◆ **WORK TO BE COMPLETED**: Reproduce verbatim the lines between the one containing "Viewport: 1000px width, 656px height." and the one containing "Action: coord(737,204)", inclusive, and nothing else.

◆ **DATA SUPPLIED**:

====

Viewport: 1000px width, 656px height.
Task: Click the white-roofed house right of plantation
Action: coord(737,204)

====

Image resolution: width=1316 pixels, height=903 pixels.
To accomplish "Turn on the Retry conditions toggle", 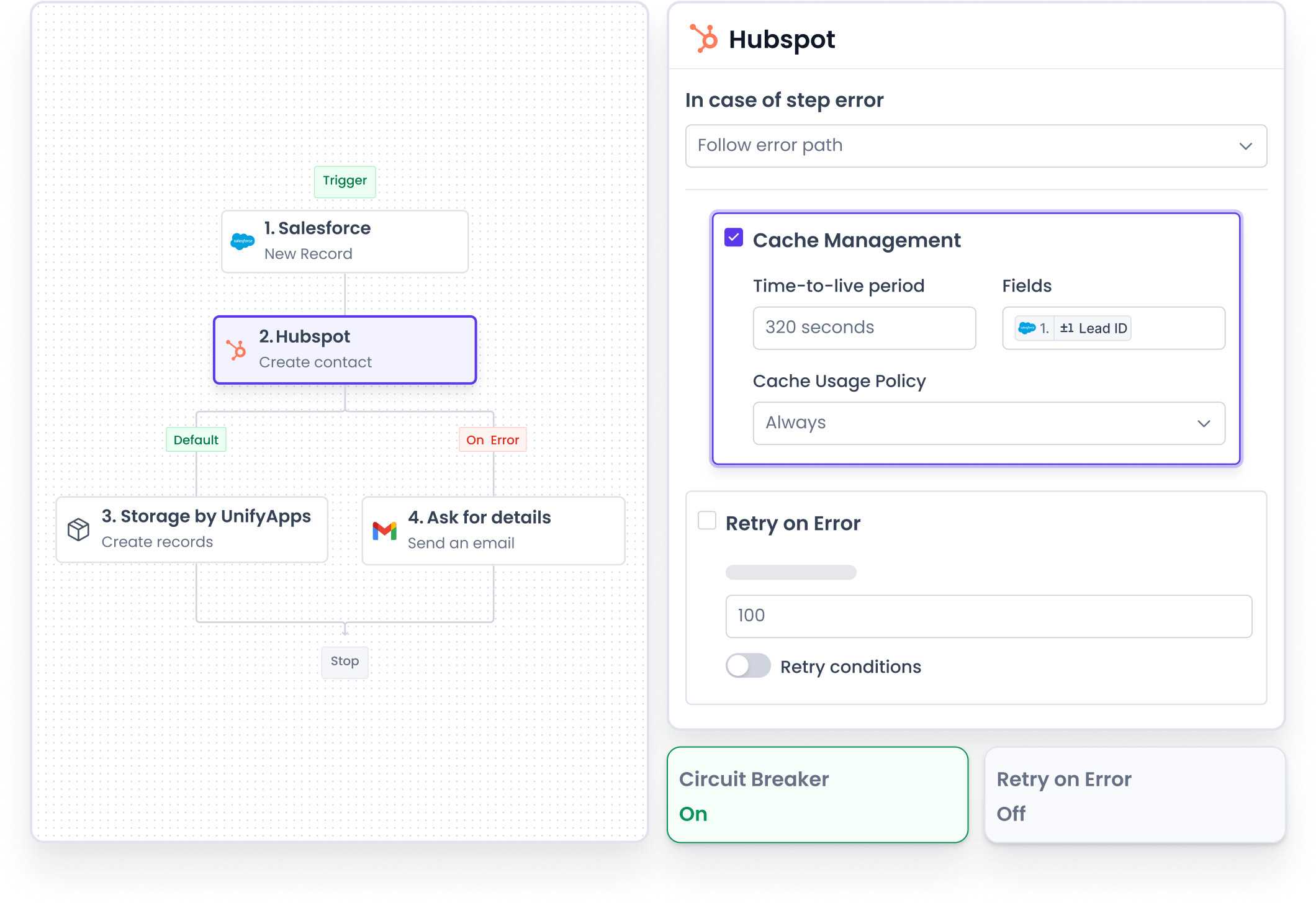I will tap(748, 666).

====

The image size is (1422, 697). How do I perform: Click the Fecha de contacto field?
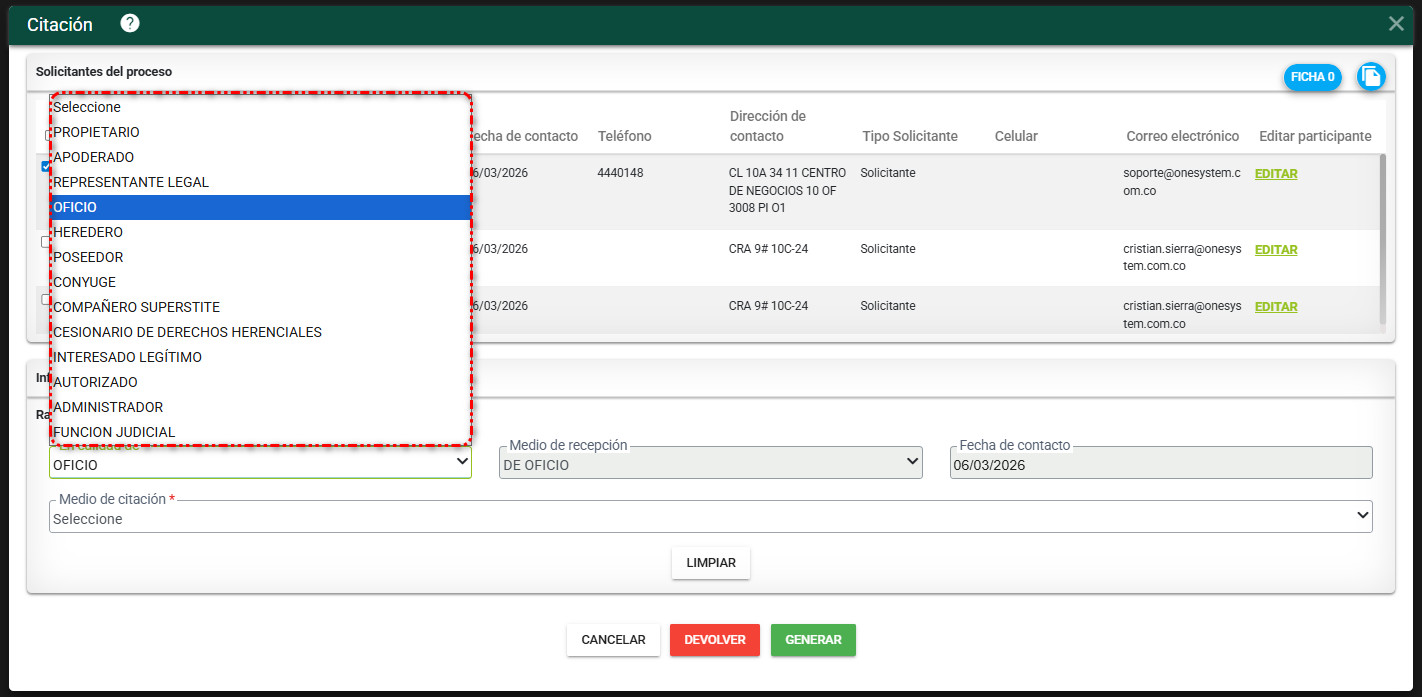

====

◆ **COMPLETED TASK**:
Viewport: 1000px width, 656px height.
Task: Click the white-roofed house right of plantation
Action: coord(737,204)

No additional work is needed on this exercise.